Anthony Fanzo, The Bachrach Group
A few years ago, before Covid, I had an excellent candidate that we sent to a client here in New York. The client—a bank—was a slightly more conservative company, and the dress code was extremely important.
The candidate went in, aced the interview, and then she had a final meeting with their HR department, with an HR person who seemed very inexperienced.
During the meeting, the HR person told my candidate, “We really like you here, but we really need you to be more conservative. You really need to take out the nose ring.”
The candidate said, “Well, that’s not a nose ring. That’s a mole.”
She got the job, but it would have been interesting had she not gotten the job, if that would have been prejudicial or not. It was a totally inappropriate thing to bring up.
Sunny Larkin-Newman, Hospitality Ventures Management Group
Earlier in my career, I was interviewing a candidate for an entry-level hospitality position, and he took the phone interview while going through a Taco Bell drive-through.

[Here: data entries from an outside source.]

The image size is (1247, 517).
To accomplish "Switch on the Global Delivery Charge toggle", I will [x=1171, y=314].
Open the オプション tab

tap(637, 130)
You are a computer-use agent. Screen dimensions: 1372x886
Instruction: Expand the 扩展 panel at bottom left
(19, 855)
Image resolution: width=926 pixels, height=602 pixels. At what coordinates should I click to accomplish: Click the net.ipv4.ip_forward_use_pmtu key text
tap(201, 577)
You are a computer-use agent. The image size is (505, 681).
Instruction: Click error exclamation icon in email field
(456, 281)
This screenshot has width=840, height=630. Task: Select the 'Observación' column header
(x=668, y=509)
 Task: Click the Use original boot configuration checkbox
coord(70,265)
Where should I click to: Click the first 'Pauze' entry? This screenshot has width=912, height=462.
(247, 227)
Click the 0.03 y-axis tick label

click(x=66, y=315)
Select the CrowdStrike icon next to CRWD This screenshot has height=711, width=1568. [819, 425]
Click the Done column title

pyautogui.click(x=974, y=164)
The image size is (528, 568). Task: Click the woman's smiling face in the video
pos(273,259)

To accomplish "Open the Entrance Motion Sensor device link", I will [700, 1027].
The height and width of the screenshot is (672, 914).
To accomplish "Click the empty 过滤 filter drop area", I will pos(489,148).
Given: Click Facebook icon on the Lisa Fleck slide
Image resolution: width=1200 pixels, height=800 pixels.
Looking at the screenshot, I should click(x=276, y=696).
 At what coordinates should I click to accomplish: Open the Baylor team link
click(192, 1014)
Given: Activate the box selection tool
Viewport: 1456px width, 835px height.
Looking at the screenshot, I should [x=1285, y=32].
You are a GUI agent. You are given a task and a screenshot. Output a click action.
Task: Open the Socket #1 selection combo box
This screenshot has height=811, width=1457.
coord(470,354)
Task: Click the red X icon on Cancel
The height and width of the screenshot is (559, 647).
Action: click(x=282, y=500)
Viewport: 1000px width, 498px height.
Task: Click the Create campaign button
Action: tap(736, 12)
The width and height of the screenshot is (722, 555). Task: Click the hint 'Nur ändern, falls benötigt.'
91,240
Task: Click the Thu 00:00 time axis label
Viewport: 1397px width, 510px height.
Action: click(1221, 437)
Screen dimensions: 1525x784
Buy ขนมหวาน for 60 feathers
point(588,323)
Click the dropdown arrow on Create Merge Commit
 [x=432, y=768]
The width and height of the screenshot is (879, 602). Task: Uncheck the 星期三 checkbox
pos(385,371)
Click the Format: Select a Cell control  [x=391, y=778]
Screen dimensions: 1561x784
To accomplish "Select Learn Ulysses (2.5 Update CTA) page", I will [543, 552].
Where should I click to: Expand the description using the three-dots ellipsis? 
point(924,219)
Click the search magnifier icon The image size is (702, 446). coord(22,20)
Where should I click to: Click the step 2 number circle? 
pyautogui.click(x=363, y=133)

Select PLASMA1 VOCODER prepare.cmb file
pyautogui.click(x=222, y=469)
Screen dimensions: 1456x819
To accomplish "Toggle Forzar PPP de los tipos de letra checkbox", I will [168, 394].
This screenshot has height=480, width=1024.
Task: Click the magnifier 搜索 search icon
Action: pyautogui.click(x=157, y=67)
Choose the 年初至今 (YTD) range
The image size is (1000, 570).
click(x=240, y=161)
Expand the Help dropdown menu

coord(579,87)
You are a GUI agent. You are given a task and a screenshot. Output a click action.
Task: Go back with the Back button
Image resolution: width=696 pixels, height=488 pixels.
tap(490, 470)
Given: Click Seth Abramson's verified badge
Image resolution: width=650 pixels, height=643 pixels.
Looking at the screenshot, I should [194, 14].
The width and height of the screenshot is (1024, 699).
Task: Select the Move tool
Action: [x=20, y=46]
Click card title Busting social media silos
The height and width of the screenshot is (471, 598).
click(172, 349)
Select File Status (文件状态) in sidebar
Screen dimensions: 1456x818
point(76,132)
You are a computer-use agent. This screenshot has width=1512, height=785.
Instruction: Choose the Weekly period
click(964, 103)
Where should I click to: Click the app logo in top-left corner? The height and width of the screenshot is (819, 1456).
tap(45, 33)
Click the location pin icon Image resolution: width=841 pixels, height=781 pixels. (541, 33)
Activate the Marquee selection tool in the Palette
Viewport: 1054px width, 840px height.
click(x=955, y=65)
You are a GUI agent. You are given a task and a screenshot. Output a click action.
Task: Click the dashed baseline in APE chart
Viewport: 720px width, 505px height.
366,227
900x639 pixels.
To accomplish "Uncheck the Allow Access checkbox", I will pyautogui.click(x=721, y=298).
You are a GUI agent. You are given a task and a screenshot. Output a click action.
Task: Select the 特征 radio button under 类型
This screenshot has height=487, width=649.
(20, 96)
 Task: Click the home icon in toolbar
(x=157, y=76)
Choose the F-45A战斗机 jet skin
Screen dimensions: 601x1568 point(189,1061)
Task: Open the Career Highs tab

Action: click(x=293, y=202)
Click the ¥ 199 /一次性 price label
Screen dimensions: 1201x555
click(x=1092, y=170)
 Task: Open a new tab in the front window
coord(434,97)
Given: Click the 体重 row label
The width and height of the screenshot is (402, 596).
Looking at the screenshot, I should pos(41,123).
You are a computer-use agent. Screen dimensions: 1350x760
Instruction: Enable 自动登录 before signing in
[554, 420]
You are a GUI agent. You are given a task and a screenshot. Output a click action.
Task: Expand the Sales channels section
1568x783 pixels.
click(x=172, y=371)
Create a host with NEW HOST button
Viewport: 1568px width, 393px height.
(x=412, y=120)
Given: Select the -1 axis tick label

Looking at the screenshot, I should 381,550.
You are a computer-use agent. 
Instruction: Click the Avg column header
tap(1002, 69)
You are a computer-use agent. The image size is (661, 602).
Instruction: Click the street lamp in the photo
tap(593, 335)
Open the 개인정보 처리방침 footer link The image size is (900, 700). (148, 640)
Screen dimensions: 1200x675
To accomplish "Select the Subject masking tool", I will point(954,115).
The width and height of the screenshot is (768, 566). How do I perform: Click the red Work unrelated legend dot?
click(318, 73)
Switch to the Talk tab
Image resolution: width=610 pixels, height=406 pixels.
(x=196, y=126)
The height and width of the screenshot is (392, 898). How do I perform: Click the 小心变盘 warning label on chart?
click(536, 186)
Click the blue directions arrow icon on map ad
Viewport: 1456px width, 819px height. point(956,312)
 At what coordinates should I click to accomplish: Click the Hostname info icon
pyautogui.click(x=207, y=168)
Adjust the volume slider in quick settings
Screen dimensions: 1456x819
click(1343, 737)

He actually told me to hang on for a minute while he ordered something.
I was like, why don’t you call me back when you’re done?
Keith Wolf, Murray Resources
I remember this one really well. We had placed a candidate in a sales role. The client told us that on his first day, they walked by and saw the guy sitting at his desk with his feet propped up, reading a newspaper. On his first day.
Then, during that same week—his first week—his manager took him to a conference with his team. During a break, the manager went up and asked the salesperson how his session was.
The guy said, “Oh, I didn’t go in.”
“What do you mean you didn’t go in?”
“It was so hot in there. The room was too warm.”
The final nail in the coffin was on Friday—the same week, his first week. The manager goes back to where the guy sits, and he’s not at his desk. Now, he’s in sales, so he could be in the field, you never know. The manager calls the guy, and he doesn’t call him back. The day goes by, nothing.
Monday comes around, and the salesperson walks in the office like nothing happened. The manager says, “Hey, I tried reaching you on Friday.”
The guy goes, “Oh, no, I’m not selling on Fridays.”
The manager’s like, “OK, I get that, but I would expect a call back.”
And the employee just says, like, “I just don’t really operate that way. You know, I do my thing and then I’ll call you. Like, I’m here now.”
It was the wildest, strangest, most entitled deal. And this wasn’t some kid, this was an experienced person, he had great references, everything. He just didn’t think it was a problem.
So the manager just walked him out. He was like, “Today’s your last day.” And apparently the guy was furious.
These interviews have been edited and condensed for length and clarity.